- Benchmarking G1 and other Java 7 Garbage Collectors
- Controlling GC pauses with the GarbageFirst Collector
- G1 Garbage Collector is mature in Java 9, finally
The G1 garbage collector is the default collector in Java 9. So it is time to reevaluate its performance which in 2013 I had criticized in a previous blog article that compared G1’s performance in late Java 7 and early Java 8 to the traditional collectors. The improvements achieved in the meantime indeed are very impressive as I will show in this article.
First, let’s have an updated look at the situation with Java 8’s GC. The overall picture did not change very much with Java 8u144 when measured with the same benchmark program on the same hardware, and with the same JVM settings.
The following plot shows an update of the GC throughput as a function of the new generation size when measured using the following JVM configuration:
java -Xms6g –Xmx6g –XX:+Use<ConcMarkSweep/Parallel/G1>GC –XX:NewSize=x –XX:MaxNewSize=x de.am.gc.benchmarks.MixedRandomList 100 8 12500000
The dashed horizontal lines show the throughput achieved with an unspecified NewSize:
java -Xms6g –Xmx6g –XX:+Use<ConcMarkSweep/Parallel/G1>GC de.am.gc.benchmarks.MixedRandomList 100 8 12500000
These benchmark results still show two conspicuous features:
- The G1 collector (cyan lines) clearly trails the traditional collectors with respect to achievable throughput. But since Java 7u79 (grey lines) there was considerable improvement, and the throughput achieved by G1 rises from 5000 to 6000 MB/s.
- There still is the same serious bug in the default Parallel GC collector (red line) which depresses throughput to a very low level beyond NewSize=1800m and hence for the default value of NewRatio which is 2048 MB=1/3*6 GB. This bug hadn’t been there in Java 6, but in Java 7, Java 8-ea and, as it turned out, it still is in Java 8u144.
More improvements in Java 9
The following graph shows the corresponding results for Java 9.0.1(again same benchmark, same hardware, same parameters):
The graph shows two interesting improvements:
First, the G1 benchmark performance has largely caught up and is now at 6800 MB/s, within reaching distance of the two others. Note that the default performance of the G1 collector (dashed blue line) is better than anything achievable with a fixed value of NewSize (solid blue line). As mentioned above, it has never been recommended to set NewSize with G1, because this impedes its inner workings and its adaptability to variable loads. But now, with any fixed value of NewSize, it is no longer possible to achieve the default throughput, even when the load is constant as in this benchmark. This has not been the case with Java 8u144 (see above), and indicates that interesting optimizations have recently been added to G1.
In addition to lower throughput, setting NewSize to an inconvenient value might force G1 to recur to Full GC with pauses which in fact are longer than with ParallelGC. Thus G1’s low-pause advantage would entirely be lost.
The second improvement is that the Parallel GC bug has been fixed in Java 9 (but this fix apparently was not backported to Java 8).

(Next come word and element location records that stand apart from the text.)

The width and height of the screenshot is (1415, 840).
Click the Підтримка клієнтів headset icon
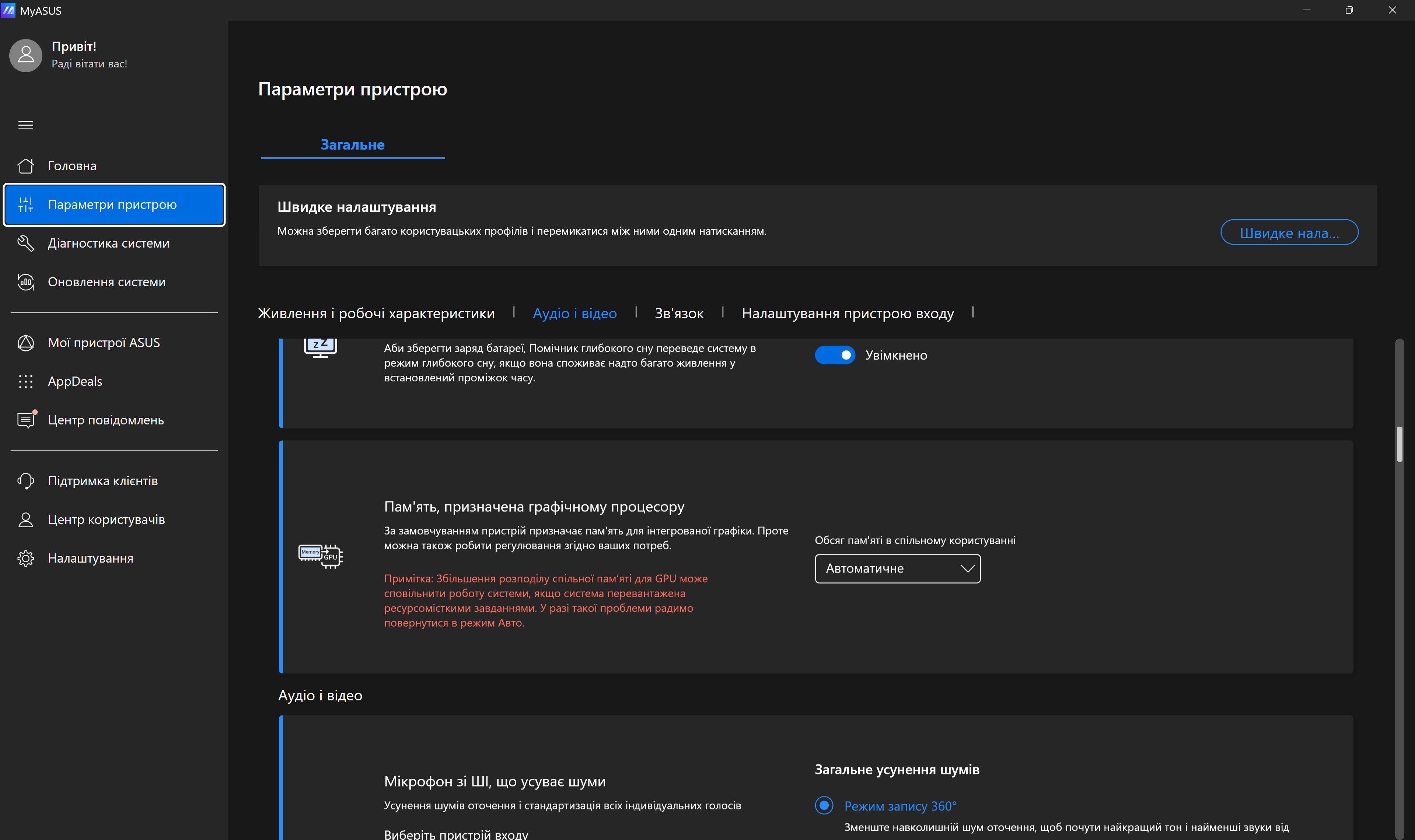coord(25,481)
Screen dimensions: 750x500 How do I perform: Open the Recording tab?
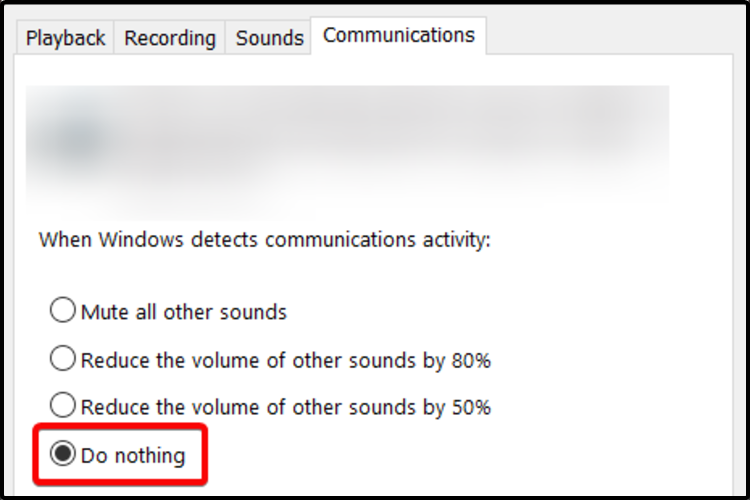[169, 38]
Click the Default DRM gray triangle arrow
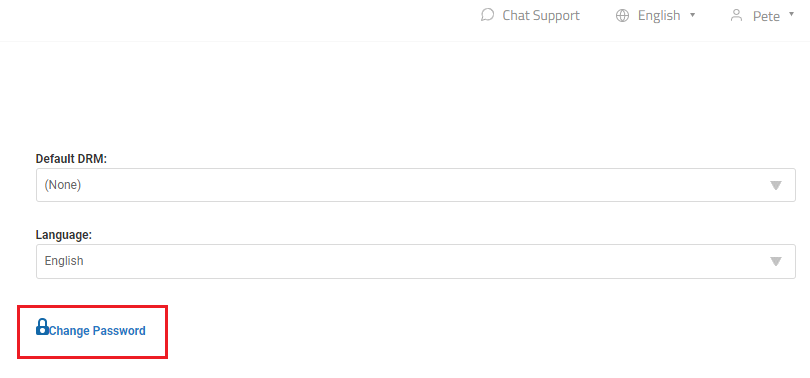 pyautogui.click(x=775, y=185)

With default settings (no NewSize configured) the Parallel GC collector now achieves the best performance, because the performance drop now occurs at much higher values of NewSize (when the shrinking old generation heap size approaches the size of the live heap). The optimal (but not the default) performance for both ParallelGC and CMS is now almost the same at about 7800 MB/s.
G1 has raced to catch up
The following graph shows the step-by-step improvements of the default performance (as measured with my synthetic MixedRandomList benchmark) of the G1 collector and compares it to the two classic collectors in Java 9:
As shown in the previous graph both CMS and ParallelGC can be tuned, by setting NewSize to a convenient value, to about 114% of G1’s performance in Java 9. But G1 itself doesn’t need any tuning in order to reach its 100% performance: you get it safely out-of-the box. The slight disadvantage in throughput is no longer a serious drawback for G1 in real-world-applications as I will show further down.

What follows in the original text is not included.